Sephora Product Success: Capstone and Final Project
The skills we demoed here can be learned through taking Data Science with Machine Learning bootcamp with NYC Data Science Academy.
Similar to the Home Depot of tools, or the Staples of office supplies, Sephora is one of the largest beauty retailers in the United States. They carry a wide range of makeup, skincare, haircare, fragrance, and much more. For my final project, I chose to conduct a visual analysis and several machine learning experiments on data obtained from Sephora.com. In total, I collected the information of over 7,400 individual products for this project. My overall goal is to predict a product's star rating and recommendation rate.
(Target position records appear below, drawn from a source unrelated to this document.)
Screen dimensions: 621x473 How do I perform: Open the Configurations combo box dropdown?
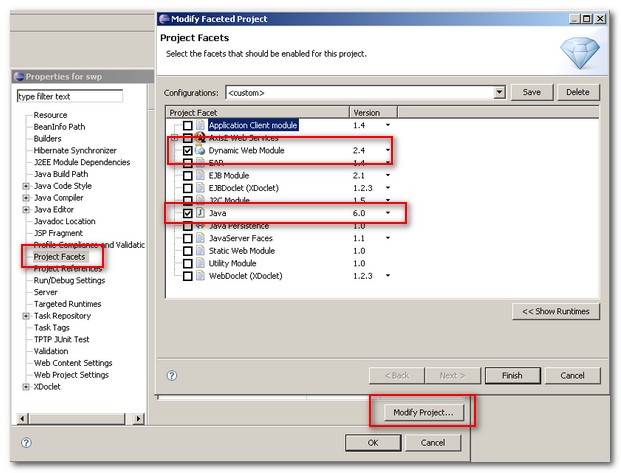[x=499, y=92]
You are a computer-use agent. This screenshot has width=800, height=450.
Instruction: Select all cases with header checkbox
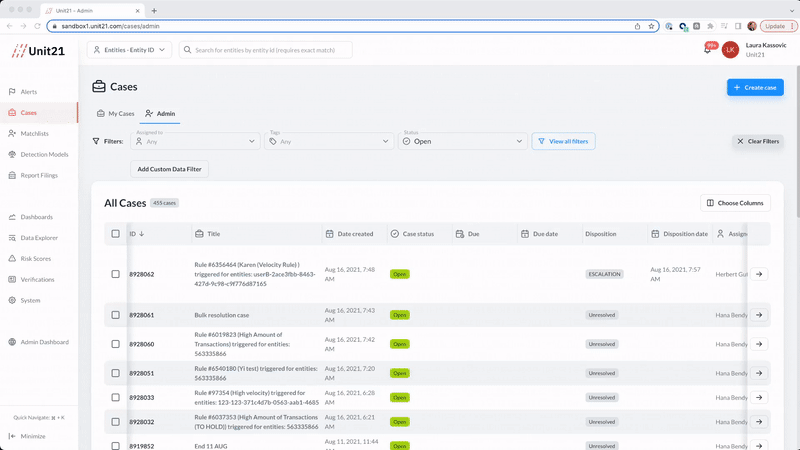click(x=115, y=234)
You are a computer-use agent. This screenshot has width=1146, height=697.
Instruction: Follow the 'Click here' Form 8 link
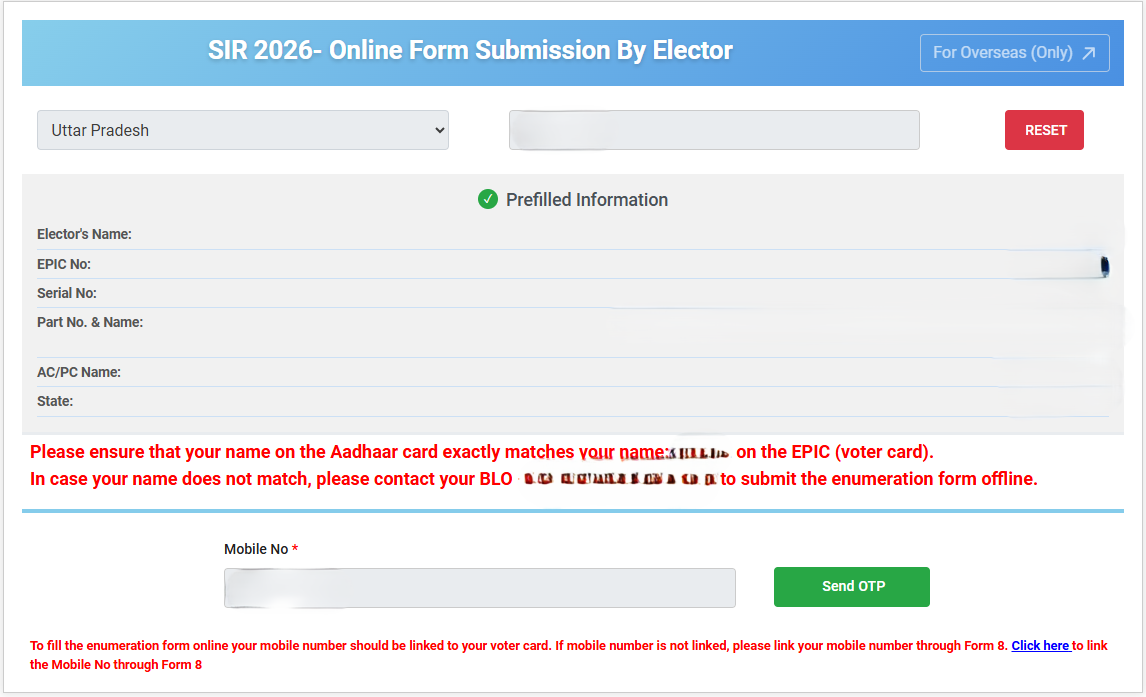(x=1040, y=646)
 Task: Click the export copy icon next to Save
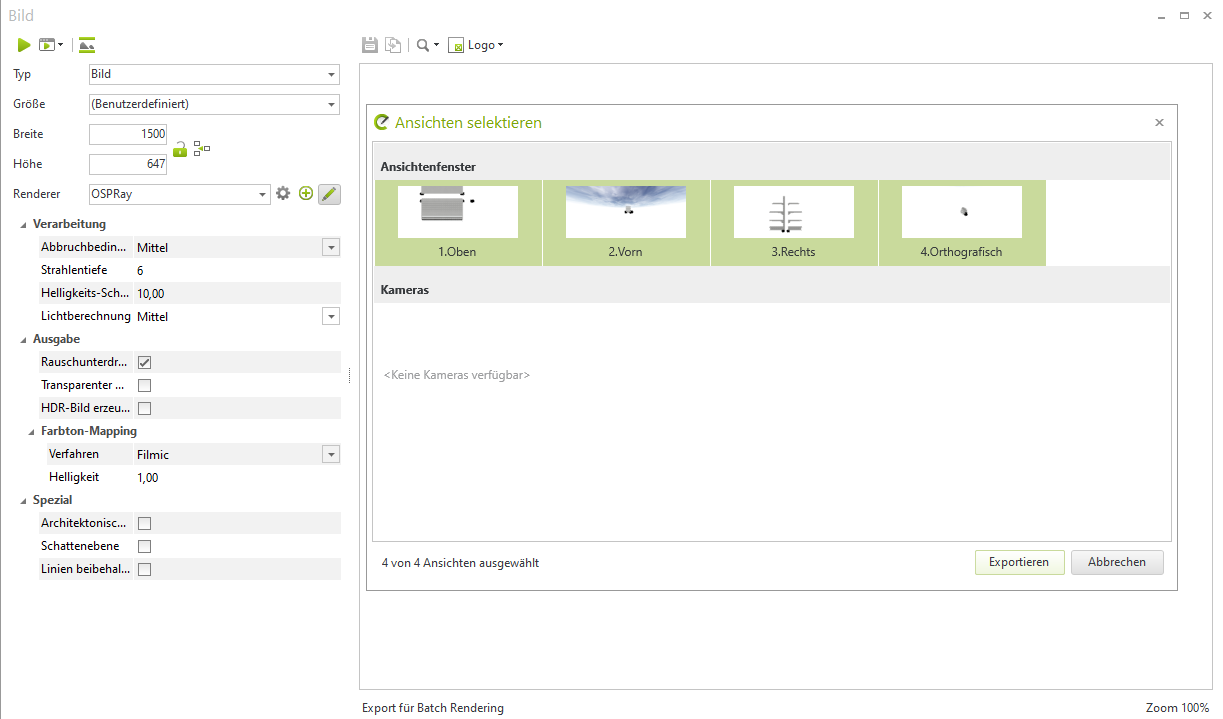392,45
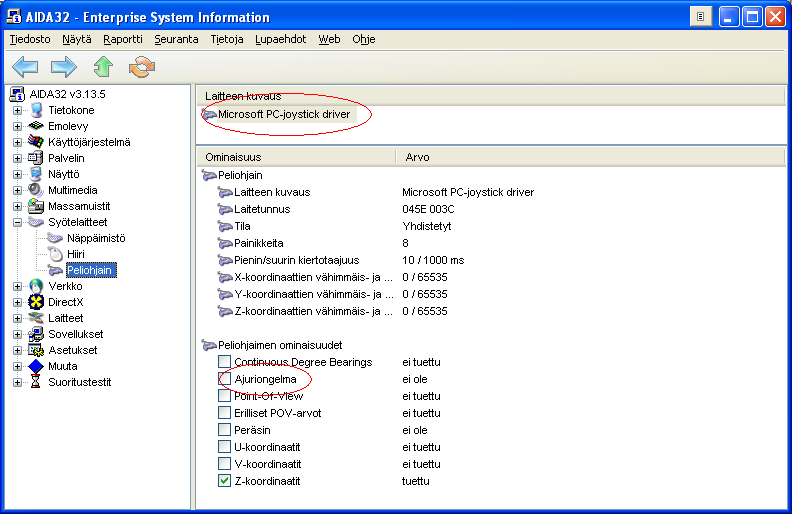Expand the Tietokone tree node
This screenshot has width=792, height=514.
(x=17, y=110)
Below is a screenshot of an example product page. The main variables of interest are in yellow:
Scraping and Variable Explanation
To gather all the variables (product name, brand, loves, category, reviews, star-rating, price, etc.), I performed web scraping of Sephora.com using Selenium and Python. I recycled some scraping code from a former NYC Data Science Academy student who had previously scraped Sephora, Gurminder Kaur. In order to scrape every product, I had to navigate through 2 pages: the list of brands, and the brand's product page.
From the 'Details' section, I was able to pull the following characteristic features of products sold by Sephora, including:
- Skin Type: a callout used for when a product is made for a specific skin type; Oily, Combination, Dry, Normal.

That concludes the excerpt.